I shuffle papers, open and close drawers, try to seem like I have something to do while he's busy saving his universe there on the computer. I look over at the bottle of Cuervo on top of the fridge. I can't start drinking yet. It's only five. He'll think I'm an alcoholic. And I am so not an alcoholic. I never drink at home. I only drink when I'm on vacation, or when I'm bored or when I'm depressed. My dad is the alcoholic. I'm just...young. But God, I need a drink. I need to relax. I need to stop feeling like David doesn't want me here, like he doesn't like me, like he's just humoring me. I have to stop asking stupid questions like, "What's your favorite color?" and "What's your mother's sign?" I have to stop being young.

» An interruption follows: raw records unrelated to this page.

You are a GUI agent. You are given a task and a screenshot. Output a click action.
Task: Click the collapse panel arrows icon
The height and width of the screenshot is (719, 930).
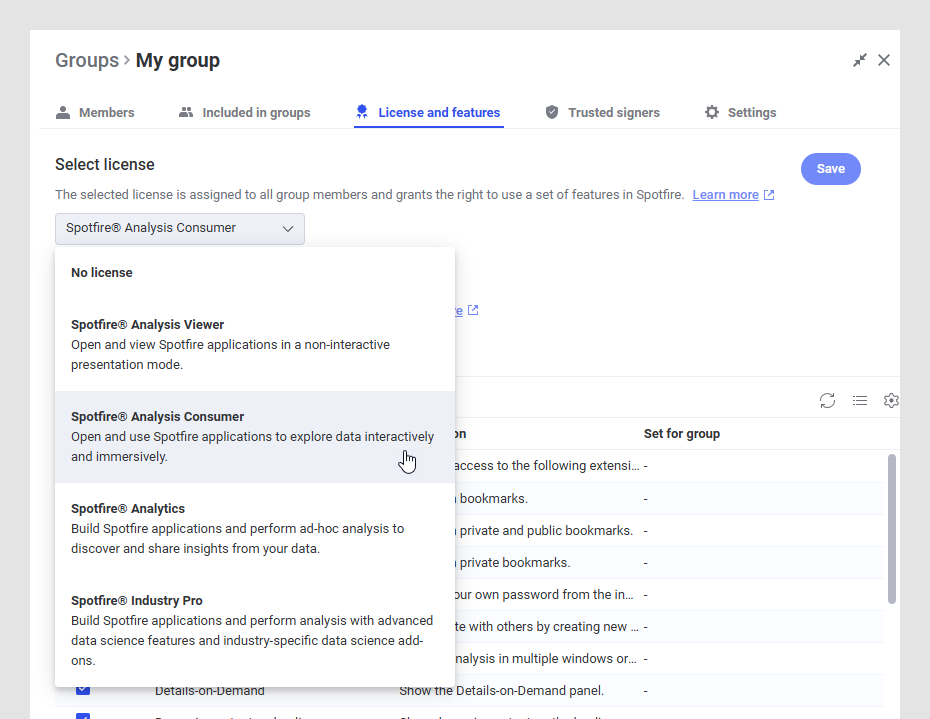[859, 60]
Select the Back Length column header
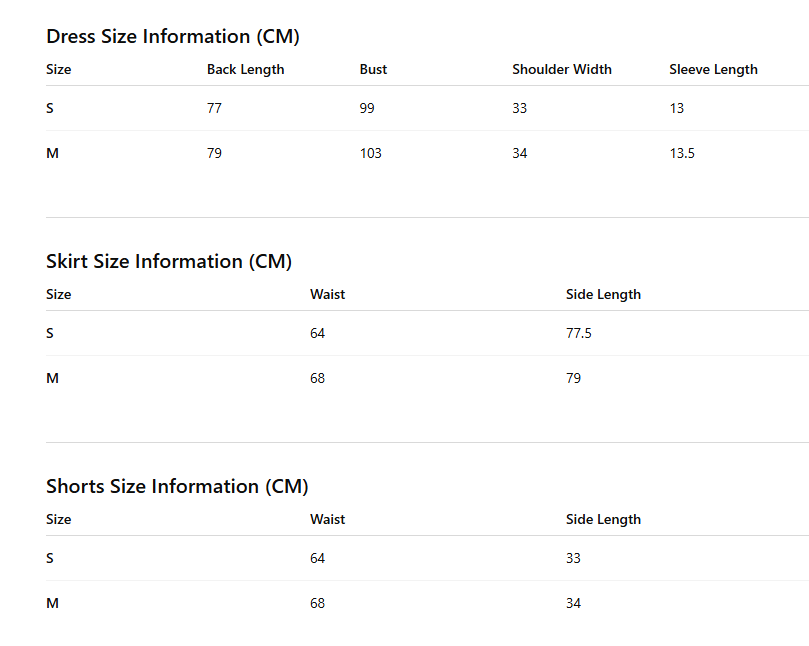 click(246, 70)

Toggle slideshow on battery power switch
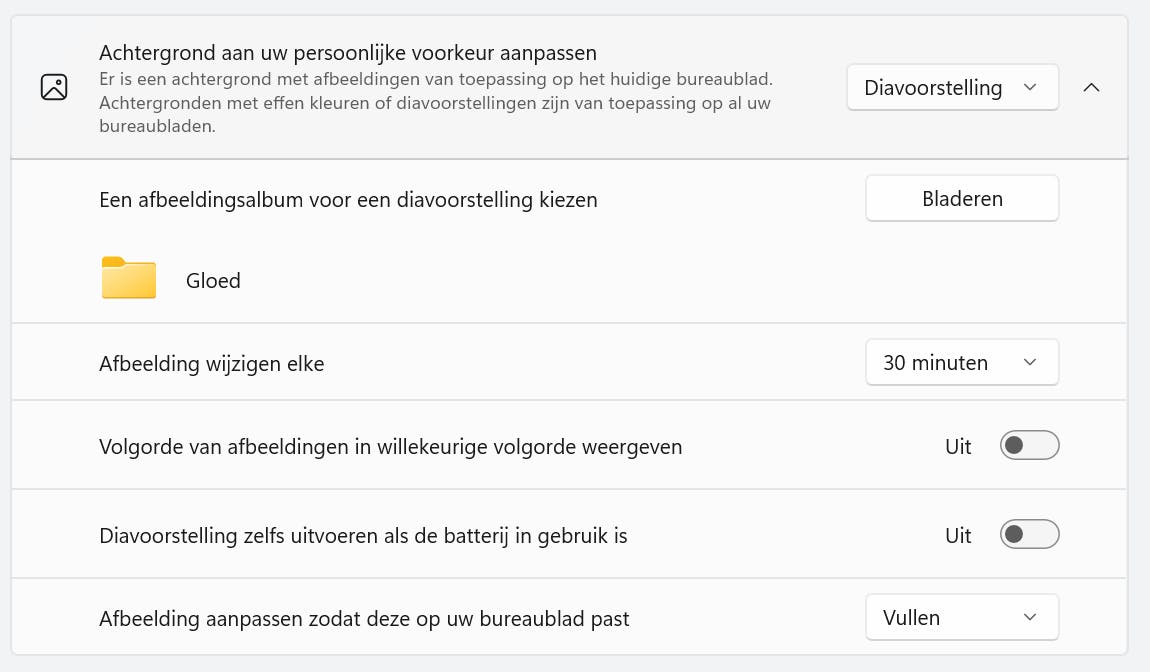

I have to get jaded. I have to be cynical. I have to stop speaking. I have to be invisible. He likes things that don't really exist.
"What's wrong?"
He knows I'm a basket case, but I am this way because of so many things. I have a right to be uneven right now. It's my father's sickness, it's David's disinterest, it's that I'm twenty-four and I still haven't really figured out if I want to live or not. It's my tendency to choose the wrong times to talk. It's that with David, it's never a good time to talk. It's that I love this bastard so much I am becoming everyone I ever hated just to be nearer to him. It's that he doesn't want me near him anymore. It's that I just want this one thing to be okay. It's that it never will. It's your fault, David. I am a mess because you won't let me clean us up. You would rather remain on the floor, spilled, tracked over, something that would have made a nice conversation piece, a thing of beauty, if someone had allowed it to. You would rather be broken glass in my feet than the looking glass I peer into every day. It's that you don't care what's wrong, David. I try to hold back the tears as I look up from the twice-cleaned countertop.
"It's my dad."
David doesn't look up from his game.
"What about him?"
"He's not getting better."
Silence. No, I take that back. Not silence. There is a happy techno sound coming out of the stereo, because he is winning his video game. David's character is fairly powerful by now, and he has all these spells he casts on his opponents and each spell has a specific sound to it. And this sound means that he gained something. A weapon, money, a slave, whatever. Life is good. David is happy. He looks up triumphantly. Uncomfortably.
"That sucks."
I try to fold into smaller pieces when he looks at me, so the space around me looks bigger. So he doesn't think I take up much room at all. I suddenly want to be like the treadmill you can fold up and put under the bed.
"Yeah. He's basically...dying."
David gives me a blank look and turns back to kill some more creatures. I tiptoe to the bathroom and shut the door. Turn on the bath. And start to sob. How can I ever compete with an immortal character? Why do I want to? Why is it necessary for me to find the one person in the world who wants to die alone and try to force him to change his mind? This is my brand of attention. I need this attention most.
Top Ten Reasons I Cannot Leave David
1. He needs me.
2. I think I need him.
3. I am in love with him.
4. I have to make him love me again.
5. He is too fucked up to find someone to be with him now, and I won't let him die alone.
6. I am too jaded for dating around anymore and I hate dates and I hate guys paying for dinners and expecting pussy in return and I might as well settle down now.
7. We have great sex. Did I say great? It's fucking amazing.
8. We have really good sex. It counts for two. It's that good.
9. We are both very shy and very bruised from love and we both don't trust people so we might as well be distrustful and miserable together.
10. We have a lot in common. Like cooking. And music. And books. And sex.